Exercise – Scale the records from the beginning through the line containing "coord(16,177)", keeping the requests and multiplying every coordinate in the answers by 0.35, then rounding to whole numbers with halves rounded up. Leave out the pictures.

Material supplied –
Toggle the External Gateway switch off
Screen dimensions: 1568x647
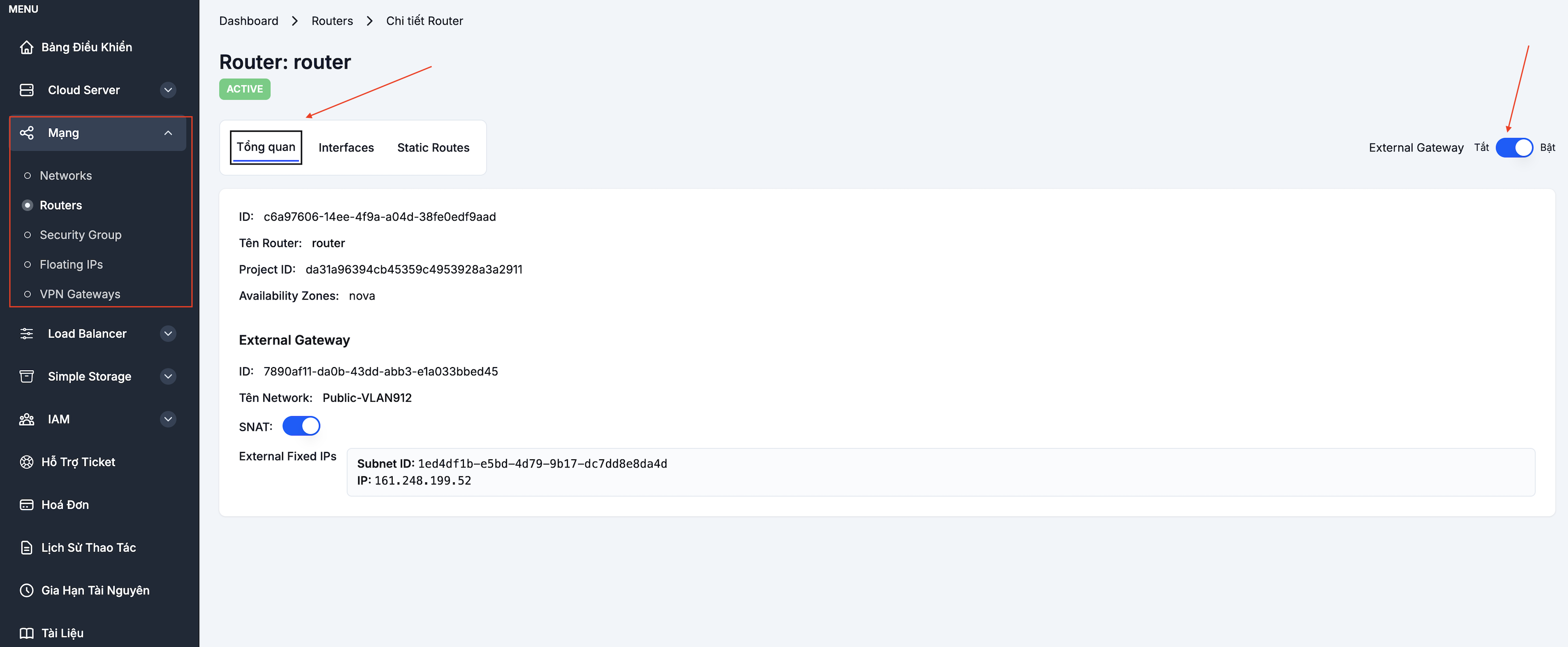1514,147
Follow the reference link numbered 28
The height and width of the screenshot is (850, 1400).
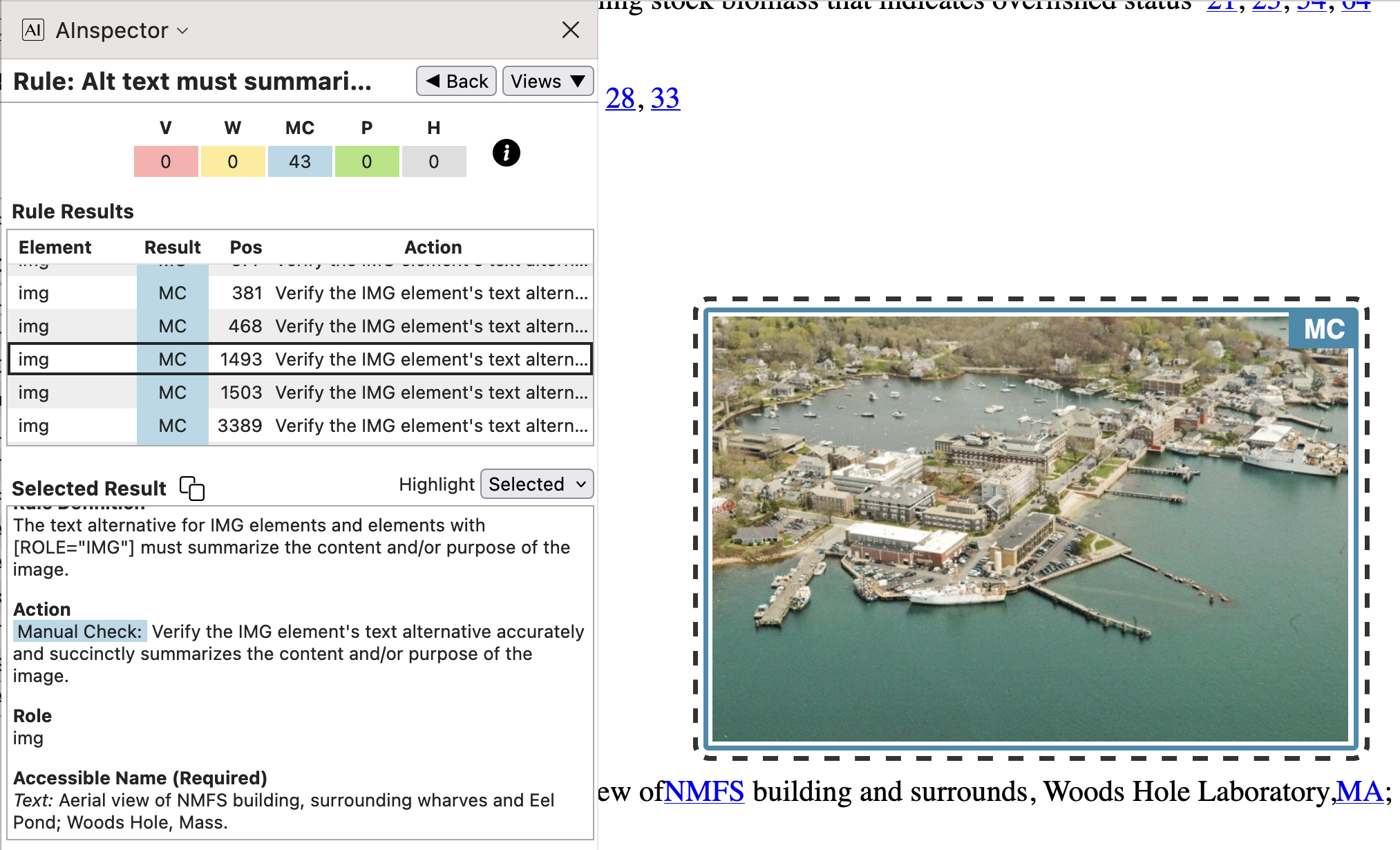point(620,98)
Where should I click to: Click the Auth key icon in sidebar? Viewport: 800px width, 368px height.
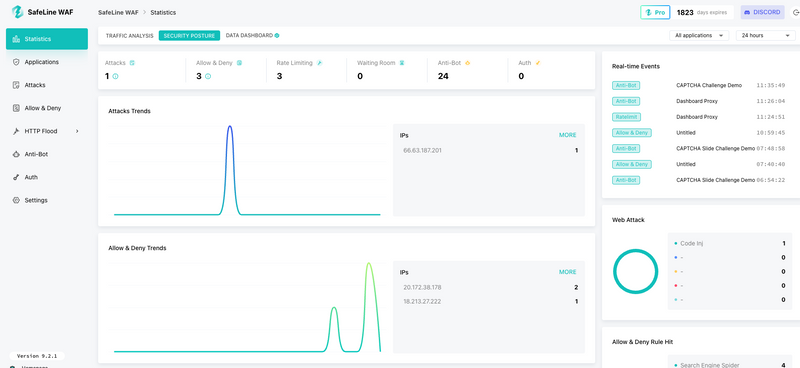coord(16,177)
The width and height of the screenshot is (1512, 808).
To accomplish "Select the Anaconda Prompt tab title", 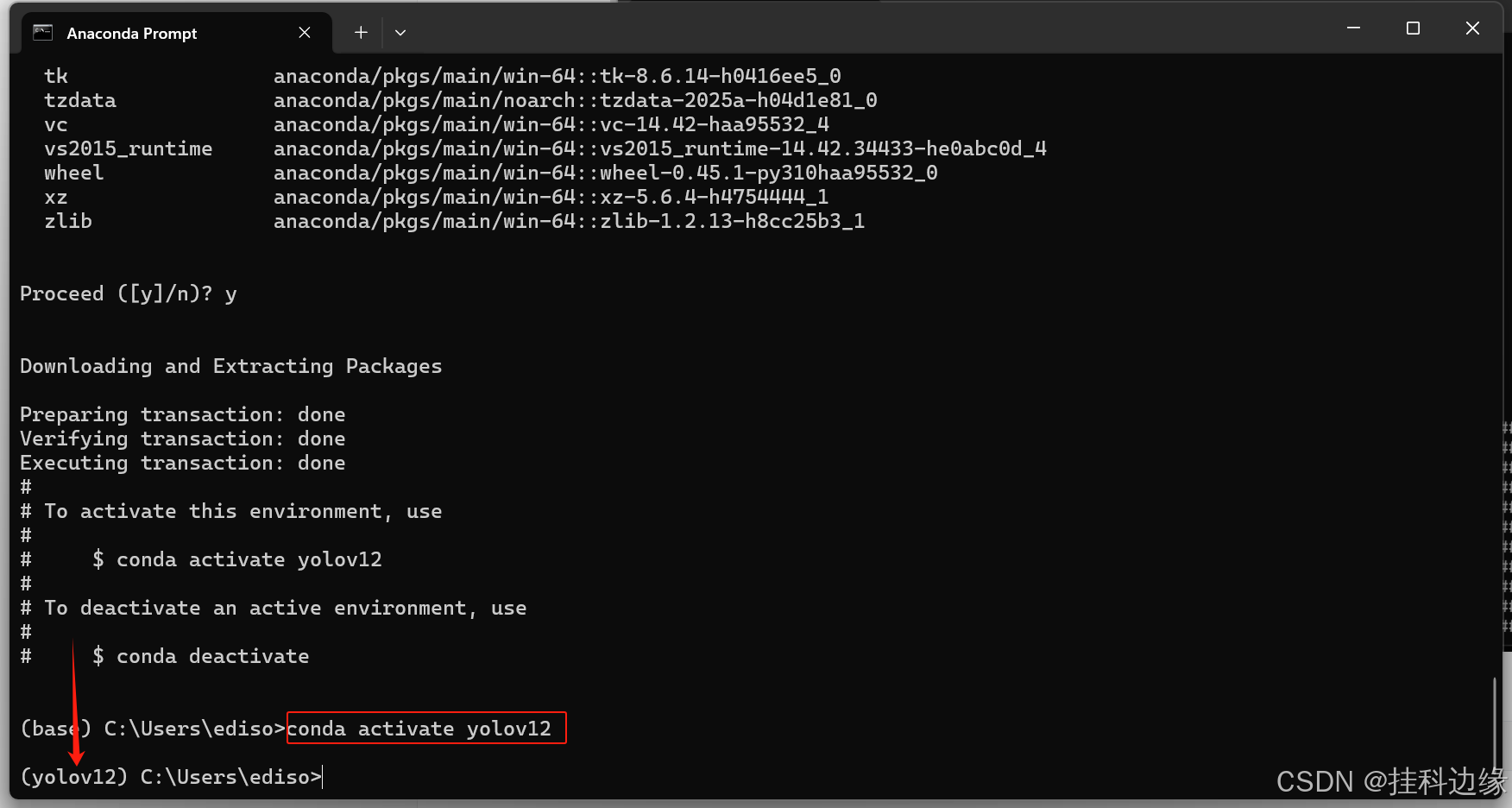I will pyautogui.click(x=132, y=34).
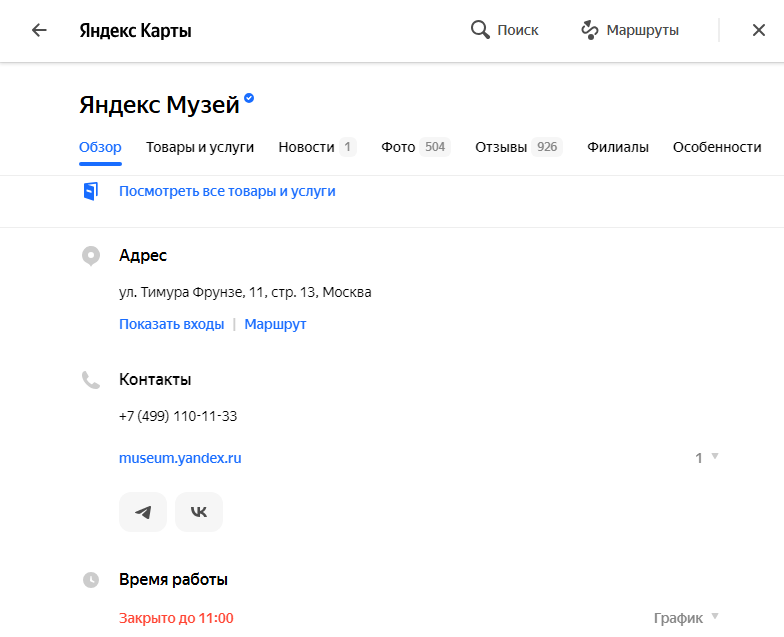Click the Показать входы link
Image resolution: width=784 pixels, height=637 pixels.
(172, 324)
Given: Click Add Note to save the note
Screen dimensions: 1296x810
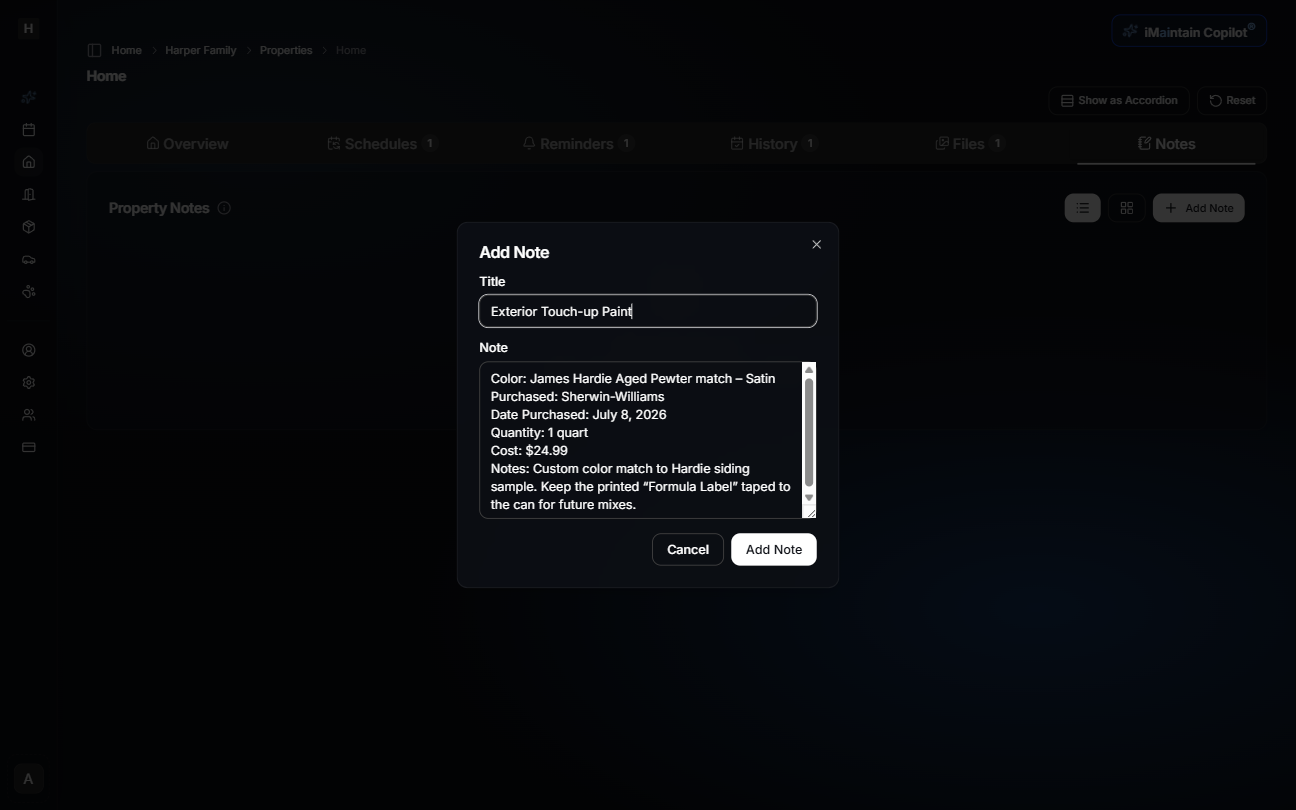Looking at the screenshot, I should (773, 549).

Exercise output –
Toggle the External Gateway switch off
Screen dimensions: 1568x647
530,51
Follow the reference link numbered 28
The height and width of the screenshot is (850, 1400).
point(217,34)
Where should I click to: Click the Auth key icon in sidebar? Viewport: 800px width, 368px height.
coord(6,62)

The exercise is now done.